Accendo l'apparecchio; esamino con l'oscilloscopio il terminale positivo. Noto una qualche significativa differenza? In caso negativo, prendo nota di questa posizione e procedo col prossimo condensatore. Sostituisco il condensatore. Controllo il funzionamento dell'apparecchio. Se non va, procedo col prossimo condensatore.

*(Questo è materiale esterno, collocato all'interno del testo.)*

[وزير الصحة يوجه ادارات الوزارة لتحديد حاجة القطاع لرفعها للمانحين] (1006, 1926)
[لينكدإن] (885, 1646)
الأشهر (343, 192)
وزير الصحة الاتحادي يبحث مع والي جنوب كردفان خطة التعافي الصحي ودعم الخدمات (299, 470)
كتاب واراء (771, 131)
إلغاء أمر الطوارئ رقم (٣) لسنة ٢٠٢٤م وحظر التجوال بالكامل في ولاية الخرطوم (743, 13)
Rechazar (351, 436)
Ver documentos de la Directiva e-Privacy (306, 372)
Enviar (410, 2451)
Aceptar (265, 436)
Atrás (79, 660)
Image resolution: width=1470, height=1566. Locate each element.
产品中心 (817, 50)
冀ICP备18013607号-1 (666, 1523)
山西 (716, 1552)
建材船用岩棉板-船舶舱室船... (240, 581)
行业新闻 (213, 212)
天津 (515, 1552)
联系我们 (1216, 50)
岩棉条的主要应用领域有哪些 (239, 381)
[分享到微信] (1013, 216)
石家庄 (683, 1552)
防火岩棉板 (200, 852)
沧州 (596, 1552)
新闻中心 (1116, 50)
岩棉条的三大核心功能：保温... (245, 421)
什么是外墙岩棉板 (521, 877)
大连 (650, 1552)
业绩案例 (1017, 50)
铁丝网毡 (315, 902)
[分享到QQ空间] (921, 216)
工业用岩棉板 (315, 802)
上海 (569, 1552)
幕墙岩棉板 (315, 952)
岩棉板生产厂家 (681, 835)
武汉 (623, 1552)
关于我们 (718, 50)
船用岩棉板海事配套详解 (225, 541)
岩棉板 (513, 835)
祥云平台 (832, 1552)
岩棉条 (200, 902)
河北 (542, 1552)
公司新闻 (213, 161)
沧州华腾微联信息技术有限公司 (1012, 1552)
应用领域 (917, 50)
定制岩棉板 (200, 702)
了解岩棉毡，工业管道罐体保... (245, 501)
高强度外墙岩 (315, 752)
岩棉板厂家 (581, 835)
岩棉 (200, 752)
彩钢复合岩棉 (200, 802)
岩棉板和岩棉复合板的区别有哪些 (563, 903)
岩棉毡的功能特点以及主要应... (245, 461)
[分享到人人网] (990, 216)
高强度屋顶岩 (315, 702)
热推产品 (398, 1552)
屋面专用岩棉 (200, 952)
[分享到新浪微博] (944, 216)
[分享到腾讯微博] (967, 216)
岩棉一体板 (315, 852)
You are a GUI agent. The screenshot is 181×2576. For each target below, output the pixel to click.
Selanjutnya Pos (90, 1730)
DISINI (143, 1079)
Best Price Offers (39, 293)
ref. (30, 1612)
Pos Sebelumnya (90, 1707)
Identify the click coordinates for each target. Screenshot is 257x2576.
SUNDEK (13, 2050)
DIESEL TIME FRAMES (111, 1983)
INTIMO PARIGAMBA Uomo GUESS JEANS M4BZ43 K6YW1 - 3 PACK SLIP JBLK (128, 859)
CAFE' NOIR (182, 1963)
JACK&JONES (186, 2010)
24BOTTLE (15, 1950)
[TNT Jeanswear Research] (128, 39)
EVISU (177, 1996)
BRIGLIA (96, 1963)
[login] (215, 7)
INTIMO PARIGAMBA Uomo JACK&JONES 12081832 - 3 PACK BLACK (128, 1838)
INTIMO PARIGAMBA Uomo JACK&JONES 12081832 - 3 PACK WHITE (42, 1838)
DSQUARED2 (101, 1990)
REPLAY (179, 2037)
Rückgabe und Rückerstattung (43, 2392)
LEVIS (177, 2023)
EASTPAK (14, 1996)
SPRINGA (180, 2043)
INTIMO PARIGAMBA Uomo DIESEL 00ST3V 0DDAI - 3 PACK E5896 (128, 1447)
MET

Misura della capacità : Per misurare la capacità di un condensatore ci sono molti metodi. A seconda della tipologia e del valore di capacità si possono adoperare differenti circuitazioni. La misura è denominata balistica.

Questa misurazione fornisce solo un'indicazione della capacità del condensatore, ma sufficientemente precisa per capire se il condensatore debba essere cambiato. La misura è influenza dalla corrente di perdita.

La mancanza del ritorno a fondo scala è una condizione sufficiente ma non necessaria per dire che il condensatore è in perdita.